A Levelised Cost Of Energy calculation (or any more complex and nuanced investment decision calculations) involves discounting future costs and benefits of a power plant to consider the best allocation of money now. Money has a time value. A dollar of revenue or cost today is worth more than the same in a year’s time, and a lot more than the promise of a dollar in 80 years. That’s partly because inflation is a thing (as if we needed any reminder these days!), and partly because people loaning, borrowing or investing dollars want a competitive annual return from them. ?

At anything like the (reasonable for commercial purposes!) 5.99% discount rate used in GenCost, the potential of a nuclear power plant to operate beyond 30 years does not much change its levelised cost. The value today of a dollar earned in 80 years’ time would be less than one cent. With the most generous other assumptions in GenCost (especially a high utilisation rate, see below), costing nuclear over 30 years produces a levelised cost of about $122 per megawatt hour. Extending that all the way to 80 years (and assuming no major refits or reinvestment of any sort) cuts the levelised cost to $110. Not much difference!

A lower discount rate that gave greater weight to long-term benefits could make nuclear look cheaper – low interest loans make everything cheaper, though they’ve been harder to come by lately as governments’ own cost of borrowing has gone up. On the other hand a lower discount rate would also increase the present value of future decommissioning costs for a nuclear facility, which are large eventually but are so far off that they are (properly!) ignored in conventional analysis like CSIRO’s. A lower discount rate would also imply much more aggressive action on emissions reduction now to minimise the enormous costs of climate change later (or indeed the lower, but still very high, costs of engineered negative emissions to recapture carbon emitted now).

Meanwhile the costs of replacing renewables in future are also easily exaggerated. The sites for wind and solar farms and their network connections can continue to be used whenever the panels or turbines themselves need to be replaced, avoiding many of the initial costs of establishing a new renewables facility. And the capital equipment that does need to be replaced will continue to decline in cost with further global deployment: future wind and solar plants will be considerably cheaper to build than recent ones.

# COLLECTED MATERIAL
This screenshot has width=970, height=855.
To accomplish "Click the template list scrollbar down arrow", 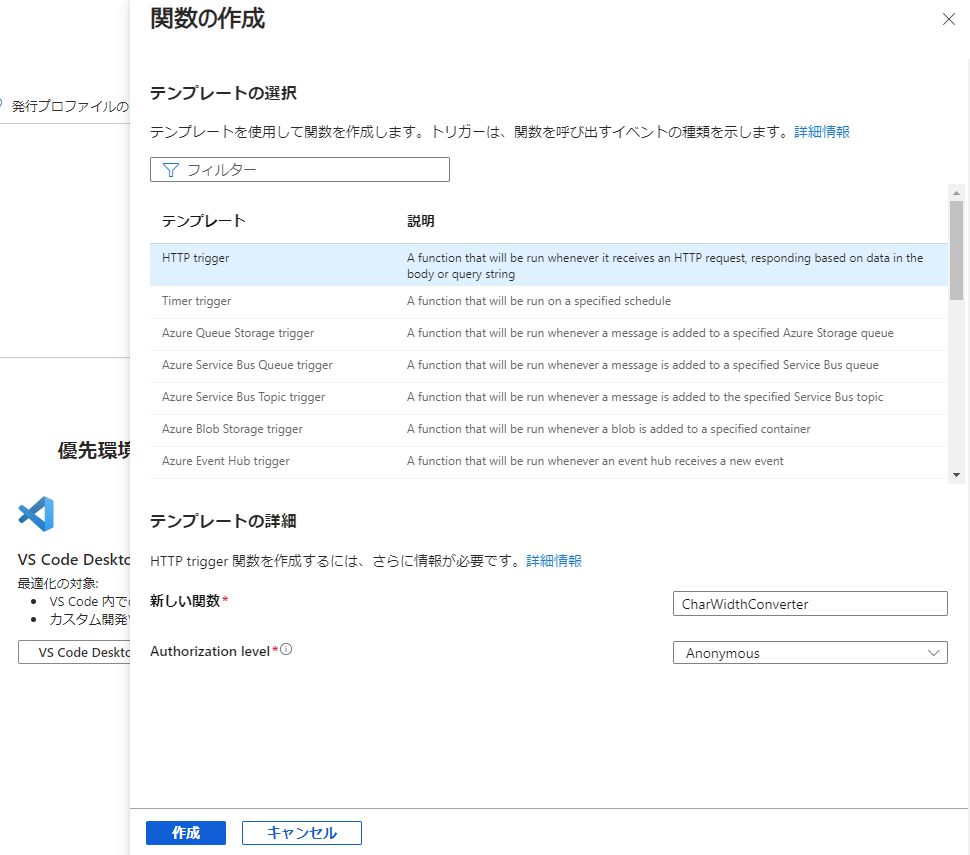I will click(956, 475).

# STATED TASK
Please list every effect that the passage on nuclear power costs says a lower discount rate would have. The material has no connection to the passage on nuclear power costs.

# WRITTEN SOLUTION
- It could make nuclear look cheaper.
- It would increase the present value of future decommissioning costs for a nuclear facility.
- It would imply much more aggressive action on emissions reduction now, to minimize the costs of climate change later.